- Problem details: What follows is data; output all of it exactly as given.

- Records shown:
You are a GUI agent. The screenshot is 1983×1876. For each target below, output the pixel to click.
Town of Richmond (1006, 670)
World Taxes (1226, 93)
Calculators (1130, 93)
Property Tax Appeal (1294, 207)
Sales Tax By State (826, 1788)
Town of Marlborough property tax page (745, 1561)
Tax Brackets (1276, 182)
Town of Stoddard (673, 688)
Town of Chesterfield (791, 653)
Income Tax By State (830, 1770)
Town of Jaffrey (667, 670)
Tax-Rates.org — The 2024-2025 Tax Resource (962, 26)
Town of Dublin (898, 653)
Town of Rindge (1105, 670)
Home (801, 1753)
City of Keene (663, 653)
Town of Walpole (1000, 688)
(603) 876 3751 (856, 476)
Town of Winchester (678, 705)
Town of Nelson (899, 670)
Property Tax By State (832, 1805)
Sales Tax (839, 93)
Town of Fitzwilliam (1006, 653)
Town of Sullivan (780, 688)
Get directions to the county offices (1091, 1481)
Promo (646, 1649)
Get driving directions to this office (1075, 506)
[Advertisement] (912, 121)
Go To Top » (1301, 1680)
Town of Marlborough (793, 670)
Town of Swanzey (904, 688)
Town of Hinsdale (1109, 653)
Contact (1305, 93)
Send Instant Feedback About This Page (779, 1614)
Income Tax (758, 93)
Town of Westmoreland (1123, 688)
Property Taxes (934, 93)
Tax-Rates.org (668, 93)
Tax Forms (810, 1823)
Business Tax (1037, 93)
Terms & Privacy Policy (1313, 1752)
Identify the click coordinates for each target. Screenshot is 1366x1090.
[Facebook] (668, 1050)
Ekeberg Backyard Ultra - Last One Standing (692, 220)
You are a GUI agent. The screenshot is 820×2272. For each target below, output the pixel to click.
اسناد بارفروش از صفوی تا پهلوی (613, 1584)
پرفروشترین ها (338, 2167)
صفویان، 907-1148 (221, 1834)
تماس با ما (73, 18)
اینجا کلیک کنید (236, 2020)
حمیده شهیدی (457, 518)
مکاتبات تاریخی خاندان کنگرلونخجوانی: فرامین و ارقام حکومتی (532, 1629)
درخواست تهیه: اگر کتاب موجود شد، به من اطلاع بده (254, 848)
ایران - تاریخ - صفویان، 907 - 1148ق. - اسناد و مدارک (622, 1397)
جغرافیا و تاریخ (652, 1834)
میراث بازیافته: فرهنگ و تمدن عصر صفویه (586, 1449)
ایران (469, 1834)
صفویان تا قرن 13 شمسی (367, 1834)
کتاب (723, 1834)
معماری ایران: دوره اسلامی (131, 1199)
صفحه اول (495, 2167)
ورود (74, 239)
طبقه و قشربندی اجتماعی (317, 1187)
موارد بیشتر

- Task output:
You are a GUI agent. The screenshot is 1983×1876. For each target below, output the pixel to click.
Town of Richmond (1006, 670)
World Taxes (1226, 93)
Calculators (1130, 93)
Property Tax Appeal (1294, 207)
Sales Tax By State (826, 1788)
Town of Marlborough property tax page (745, 1561)
Tax Brackets (1276, 182)
Town of Stoddard (673, 688)
Town of Chesterfield (791, 653)
Income Tax By State (830, 1770)
Town of Jaffrey (667, 670)
Tax-Rates.org — The 2024-2025 Tax Resource (962, 26)
Town of Dublin (898, 653)
Town of Rindge (1105, 670)
Home (801, 1753)
City of Keene (663, 653)
Town of Walpole (1000, 688)
(603) 876 3751 (856, 476)
Town of Winchester (678, 705)
Town of Nelson (899, 670)
Property Tax By State (832, 1805)
Sales Tax (839, 93)
Town of Fitzwilliam (1006, 653)
Town of Sullivan (780, 688)
Get directions to the county offices (1091, 1481)
Promo (646, 1649)
Get driving directions to this office (1075, 506)
[Advertisement] (912, 121)
Go To Top » (1301, 1680)
Town of Marlborough (793, 670)
Town of Swanzey (904, 688)
Town of Hinsdale (1109, 653)
Contact (1305, 93)
Send Instant Feedback About This Page (779, 1614)
Income Tax (758, 93)
Town of Westmoreland (1123, 688)
Property Taxes (934, 93)
Tax-Rates.org (668, 93)
Tax Forms (810, 1823)
Business Tax (1037, 93)
Terms & Privacy Policy (1313, 1752)
Identify the click coordinates for each target. Screenshot is 1366x1090.
[Facebook] (668, 1050)
Ekeberg Backyard Ultra - Last One Standing (692, 220)
You are a GUI agent. The screenshot is 820×2272. For each target below, output the pixel to click.
اسناد بارفروش از صفوی تا پهلوی (613, 1584)
پرفروشترین ها (338, 2167)
صفویان، 907-1148 (221, 1834)
تماس با ما (73, 18)
اینجا کلیک کنید (236, 2020)
حمیده شهیدی (457, 518)
مکاتبات تاریخی خاندان کنگرلونخجوانی: فرامین و ارقام حکومتی (532, 1629)
درخواست تهیه: اگر کتاب موجود شد، به من اطلاع بده (254, 848)
ایران - تاریخ - صفویان، 907 - 1148ق. - اسناد و مدارک (622, 1397)
جغرافیا و تاریخ (652, 1834)
میراث بازیافته: فرهنگ و تمدن عصر صفویه (586, 1449)
ایران (469, 1834)
صفویان تا قرن 13 شمسی (367, 1834)
کتاب (723, 1834)
معماری ایران: دوره اسلامی (131, 1199)
صفحه اول (495, 2167)
ورود (74, 239)
طبقه و قشربندی اجتماعی (317, 1187)
موارد بیشتر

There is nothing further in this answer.